I’m a beginner in RPA (almost finished Foundation Training Level 1) trying to scrape data from a real estate website (Price, address and URL) and paste it in an excel file: realestate.com.au
Below are the steps I undertook:
- Used Data scraping wizard in order to get the price, address and URL of each ad.
- The wizard is not able to retrieve the address, so I focused on Price and URL only and will try to get the address via another way later
- I used the “going to next page” option but noticed that the URL was only captured for the first page (I read on another thread that this could be due to the fact that the images do not load at the same pace than the web page – but I tried with a delay of 50 secs and still not work…)
- So, I built a loop in order to avoid using the “going to next page” option with the wizard. It works well to a certain extend:
- I have quite a lot of duplicates in my excel file, eventhough I’m using a clear database activity.
- Once the duplicates are removed, I notice the 3 first pages (out of 8) are perfectly retrieved by the robot (result 1 to 75).
- But then come the issues: There is no data at all from page 4. There is only partial data from page 5 to page 8. Now, the format of the data is changing at the end of page 5 which I guess confuse the robot. But I would have expected the robot not to be able to retrieve anything from the last pages, not partial data.

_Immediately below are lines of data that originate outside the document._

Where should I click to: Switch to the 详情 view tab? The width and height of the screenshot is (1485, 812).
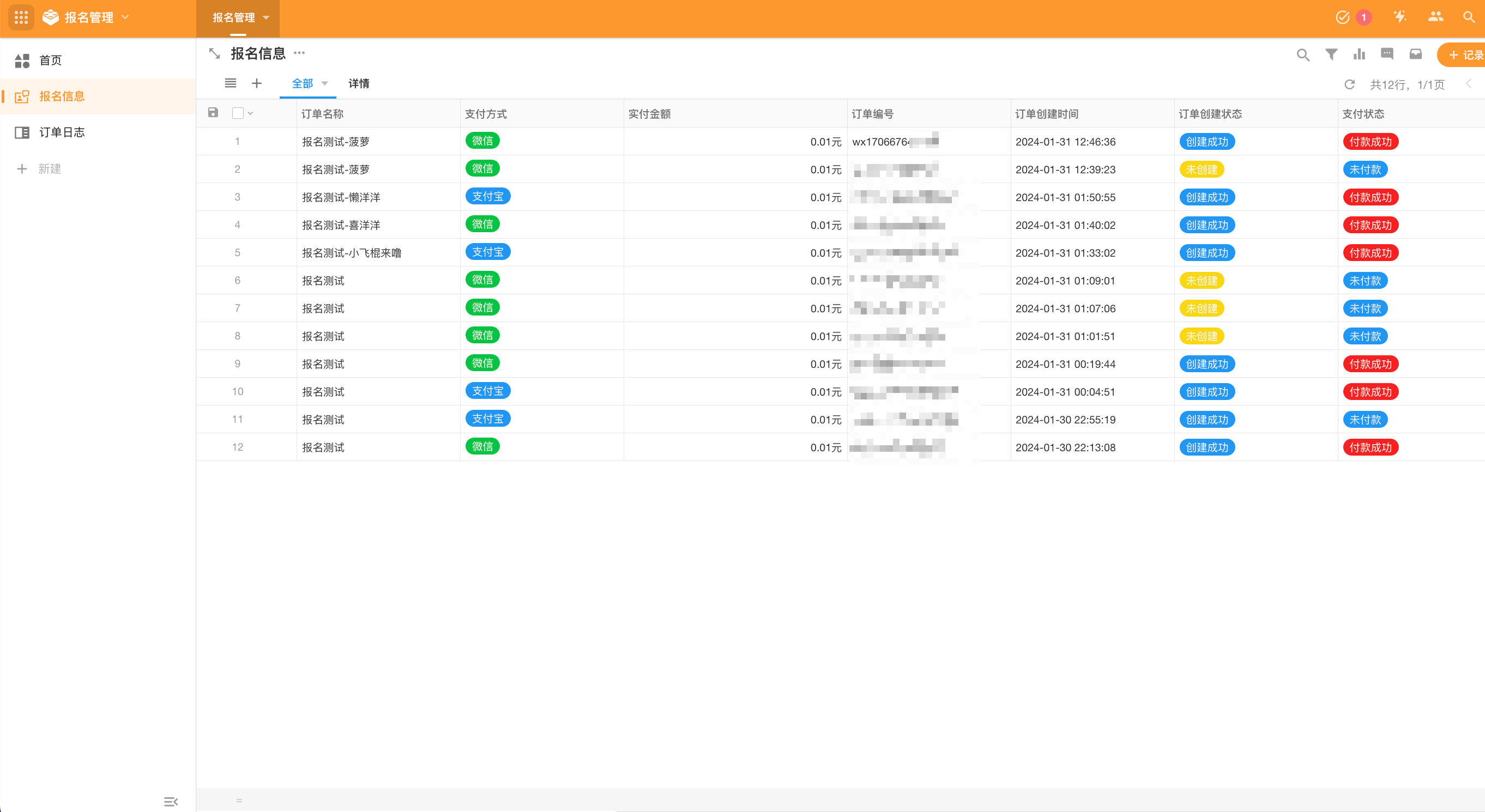pos(359,83)

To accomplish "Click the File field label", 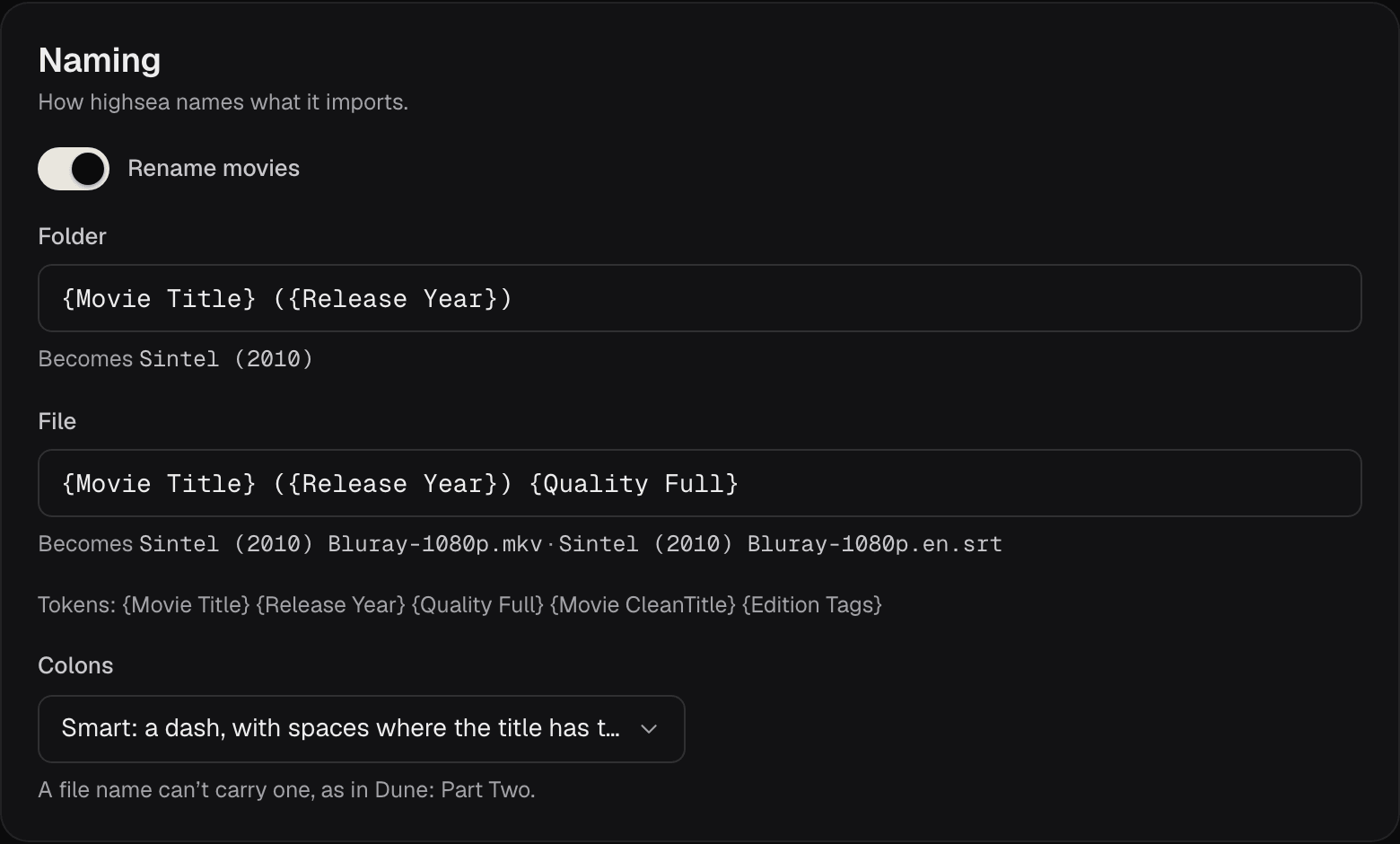I will [57, 421].
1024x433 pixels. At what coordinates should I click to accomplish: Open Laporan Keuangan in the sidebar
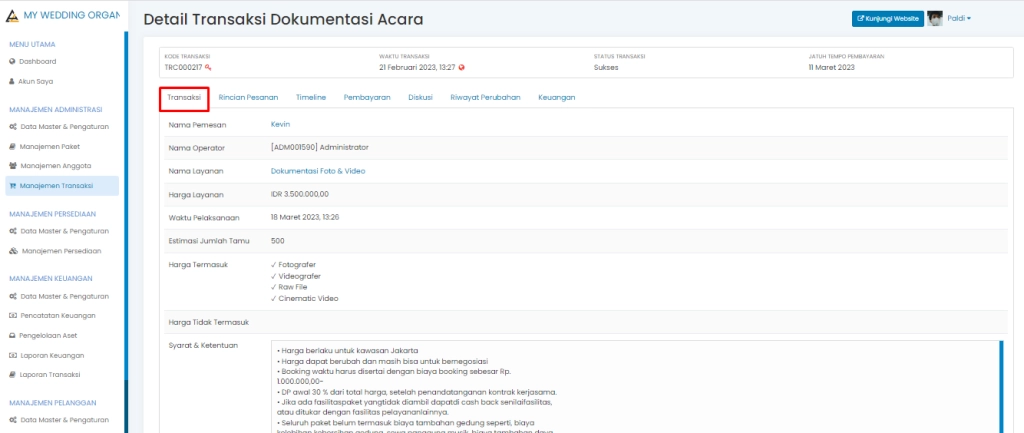click(51, 355)
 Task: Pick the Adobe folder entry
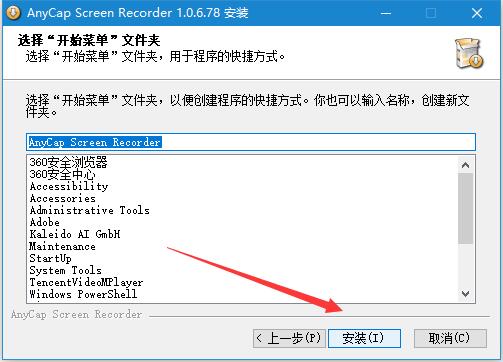pyautogui.click(x=45, y=222)
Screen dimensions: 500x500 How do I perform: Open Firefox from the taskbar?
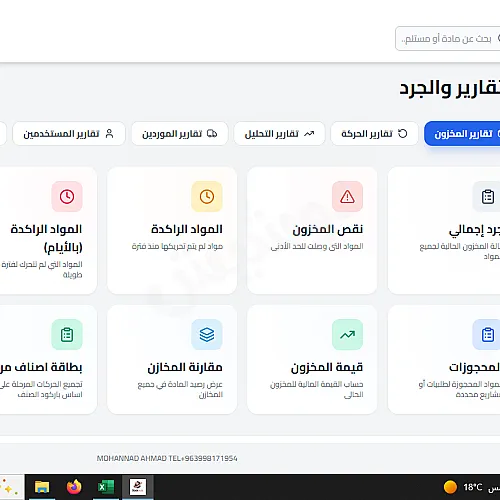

If someone could have a look at my workflow to help me understand what makes the process going wrong after the first three pages, it would be greatly appreciated!
In order to reproduce my research you can input the following cities in Rent: richmond, vic 3121; balaclava, vic 3183; brighton, vic 3186; port melbourne, vic 3207; elsternwick, vic 3185; prahran, vic 3181; prahran east, vic 3181; st kilda, vic 3182; st kilda east, vic 3183; st kilda west, vic 3182; east melbourne, vic 3002; south melbourne, vic 3205; elwood, vic 3184; cremorne, vic 3121;
Sorry but I did not automate the robot to scroll down, so you will have to scroll down each page in order to see the “Next button” on which I based my “Image exists” and “Click” activities to continue the loop.Real Estate project.xaml (83.7 KB)
Thanks in advance for your advice, let me know if I can clarify any point further.